La población indígena de México es moralmente inconsciente; es débil hasta para discernir las formas más simples del bienestar propio; tanto ignora el bien como el mal, así lo malo como lo bueno. Cuando, por acaso, cae en sus manos algún instrumento capaz de modificarle provechosamente la vida, ella lo desvirtúa y lo rebaja a su acostumbrada calidad, al de la forma ínfima de vida que heredó. Es innegable que tuvo el sentimiento generoso de su divinidad propia (que después vertió literal del catolicismo), de la divinidad de su tribu, en torno del cual batallaba pero ¿habrá sentido el amor de su aldea, ancestral le mandaba, para el caso de ser vencida, acatar y adorar las divinidades del vencedor, ¿no ha de colegirse de allí, y de acuerdo también con su antigua historia vagabunda, que más era un pueblo de religión que no de patria? Tal como hoy la conocemos, la irradiación de su alma no traspasa la linde familiar; ahí acaban sus sentimientos sociales, ahí y en el odio o afecto servil que accidentalmente la une con el amo que la explota.

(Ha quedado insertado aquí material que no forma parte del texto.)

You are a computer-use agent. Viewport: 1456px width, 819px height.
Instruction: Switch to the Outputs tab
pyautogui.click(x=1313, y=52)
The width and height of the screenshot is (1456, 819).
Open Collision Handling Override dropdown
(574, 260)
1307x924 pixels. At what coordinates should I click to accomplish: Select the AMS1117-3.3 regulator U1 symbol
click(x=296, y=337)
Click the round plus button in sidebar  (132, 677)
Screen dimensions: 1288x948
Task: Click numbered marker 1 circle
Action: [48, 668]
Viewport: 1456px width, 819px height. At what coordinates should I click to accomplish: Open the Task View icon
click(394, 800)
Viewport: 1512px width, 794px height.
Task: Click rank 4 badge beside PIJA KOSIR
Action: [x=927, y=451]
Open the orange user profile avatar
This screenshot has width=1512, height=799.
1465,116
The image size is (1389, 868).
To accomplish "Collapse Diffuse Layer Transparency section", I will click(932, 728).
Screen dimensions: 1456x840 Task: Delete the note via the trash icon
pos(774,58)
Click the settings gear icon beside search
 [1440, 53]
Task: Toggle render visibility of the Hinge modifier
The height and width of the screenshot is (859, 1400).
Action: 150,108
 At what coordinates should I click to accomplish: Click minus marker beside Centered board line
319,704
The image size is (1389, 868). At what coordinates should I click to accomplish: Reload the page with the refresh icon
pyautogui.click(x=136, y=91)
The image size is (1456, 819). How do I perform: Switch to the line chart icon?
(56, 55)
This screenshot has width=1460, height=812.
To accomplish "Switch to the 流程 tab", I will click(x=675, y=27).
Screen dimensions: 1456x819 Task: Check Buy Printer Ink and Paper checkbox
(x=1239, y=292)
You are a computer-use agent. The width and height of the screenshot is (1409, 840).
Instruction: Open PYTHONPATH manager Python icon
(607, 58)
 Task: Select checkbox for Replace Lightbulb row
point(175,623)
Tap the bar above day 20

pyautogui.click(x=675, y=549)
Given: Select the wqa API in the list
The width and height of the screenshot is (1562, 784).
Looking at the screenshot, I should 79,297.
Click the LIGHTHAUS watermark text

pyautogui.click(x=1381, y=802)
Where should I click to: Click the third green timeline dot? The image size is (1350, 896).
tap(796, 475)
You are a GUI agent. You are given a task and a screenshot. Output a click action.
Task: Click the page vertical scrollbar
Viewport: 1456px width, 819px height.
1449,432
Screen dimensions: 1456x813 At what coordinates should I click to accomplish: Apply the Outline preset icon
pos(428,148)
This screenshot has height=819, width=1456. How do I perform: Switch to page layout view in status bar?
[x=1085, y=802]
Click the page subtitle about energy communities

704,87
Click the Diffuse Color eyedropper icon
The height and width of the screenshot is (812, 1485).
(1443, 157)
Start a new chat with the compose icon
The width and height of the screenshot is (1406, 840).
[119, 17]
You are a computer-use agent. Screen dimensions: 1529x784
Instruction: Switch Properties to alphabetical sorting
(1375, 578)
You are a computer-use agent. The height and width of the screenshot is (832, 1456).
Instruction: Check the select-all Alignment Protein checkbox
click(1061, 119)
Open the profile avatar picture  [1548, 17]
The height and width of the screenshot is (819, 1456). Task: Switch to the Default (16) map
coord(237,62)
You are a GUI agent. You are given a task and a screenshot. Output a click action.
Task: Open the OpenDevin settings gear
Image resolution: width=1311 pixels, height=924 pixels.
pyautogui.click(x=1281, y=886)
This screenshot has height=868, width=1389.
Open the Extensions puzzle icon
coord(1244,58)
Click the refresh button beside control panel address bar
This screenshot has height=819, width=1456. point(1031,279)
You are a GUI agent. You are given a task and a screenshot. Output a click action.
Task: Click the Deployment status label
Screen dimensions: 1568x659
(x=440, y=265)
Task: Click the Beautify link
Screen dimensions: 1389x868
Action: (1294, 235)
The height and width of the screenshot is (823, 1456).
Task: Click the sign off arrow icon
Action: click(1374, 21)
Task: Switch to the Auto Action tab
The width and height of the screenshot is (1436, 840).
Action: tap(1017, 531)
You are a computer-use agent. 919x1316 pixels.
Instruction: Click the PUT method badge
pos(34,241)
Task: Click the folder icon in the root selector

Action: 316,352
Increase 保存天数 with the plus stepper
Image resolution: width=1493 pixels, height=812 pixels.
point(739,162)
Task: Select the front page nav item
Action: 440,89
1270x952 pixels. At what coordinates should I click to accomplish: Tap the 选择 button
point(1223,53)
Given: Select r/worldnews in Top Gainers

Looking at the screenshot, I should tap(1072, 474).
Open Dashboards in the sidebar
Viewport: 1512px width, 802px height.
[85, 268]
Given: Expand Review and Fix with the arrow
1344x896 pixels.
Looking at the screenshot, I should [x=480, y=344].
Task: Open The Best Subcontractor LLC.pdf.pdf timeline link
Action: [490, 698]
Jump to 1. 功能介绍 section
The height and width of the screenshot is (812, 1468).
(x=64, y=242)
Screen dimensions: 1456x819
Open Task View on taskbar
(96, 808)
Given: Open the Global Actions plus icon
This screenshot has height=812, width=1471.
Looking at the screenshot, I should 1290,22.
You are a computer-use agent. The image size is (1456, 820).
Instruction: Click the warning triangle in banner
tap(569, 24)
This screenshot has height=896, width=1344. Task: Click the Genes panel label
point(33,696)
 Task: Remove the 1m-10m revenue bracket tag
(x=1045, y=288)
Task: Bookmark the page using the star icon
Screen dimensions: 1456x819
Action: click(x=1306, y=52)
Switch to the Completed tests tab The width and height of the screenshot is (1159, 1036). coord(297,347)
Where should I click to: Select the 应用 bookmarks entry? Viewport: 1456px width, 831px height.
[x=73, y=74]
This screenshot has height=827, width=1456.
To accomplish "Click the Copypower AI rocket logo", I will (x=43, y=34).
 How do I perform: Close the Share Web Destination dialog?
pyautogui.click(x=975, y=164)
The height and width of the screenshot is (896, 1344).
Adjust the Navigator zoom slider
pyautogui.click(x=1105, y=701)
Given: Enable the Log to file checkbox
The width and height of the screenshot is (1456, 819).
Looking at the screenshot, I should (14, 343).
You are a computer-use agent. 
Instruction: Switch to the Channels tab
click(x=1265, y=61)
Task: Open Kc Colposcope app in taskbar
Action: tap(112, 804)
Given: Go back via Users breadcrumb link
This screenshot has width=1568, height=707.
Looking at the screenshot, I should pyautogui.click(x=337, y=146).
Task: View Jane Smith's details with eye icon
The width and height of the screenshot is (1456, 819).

Ahora bien, si tal es la materia, ¿cuál será la obra con que eso se haga? Naciones sin un ideal, sin un anhelo, sin una aspiración, y en cuyo pecho no vive ni el sentimiento fiero de su raza; naciones agobiadas por no sé qué irritante y mortal docilidad, nunca desmentida, antes experimentada centuria tras centuria, ¿serán capaces, por sí mismas, de imprimir al grupo social de que forman parte otro impulso que el que, negativamente, nazca de su inercia? La masa indígena es para México un lastre o un estorbo; pero sólo hipócritamente puede acusársela de ser elemento dinámico determinante. En la vida pacífica y normal, lo mismo que en la anormal y turbulenta, el indio no puede tener sino una función única, la del perro fiel que sigue ciegamente los designios de su amo. Si el criollo quiere vivir en paz, y explotar la tierra, y explotar al indio, éste se apaciguará también, y labrará la tierra para su señor, y se dejará explotar por él mansamente. Si el criollo resuelve hacer la guerra, el indio irá con él y a su lado matará y asolará. El indio nada exige ni nada provoca; en la totalidad de la vida social mexicana no tiene más influencia que la de un accidente geográfico; hay que considerarlo como integrado en el medio físico. El día en que las clases criolla y mestiza, socialmente determinadoras, resuelvan arrancarlo de allí, él se desprenderá fácilmente y se dejará llevar hasta donde empiecen a servirle sus propias alas. Pero entre tanto, allí queda.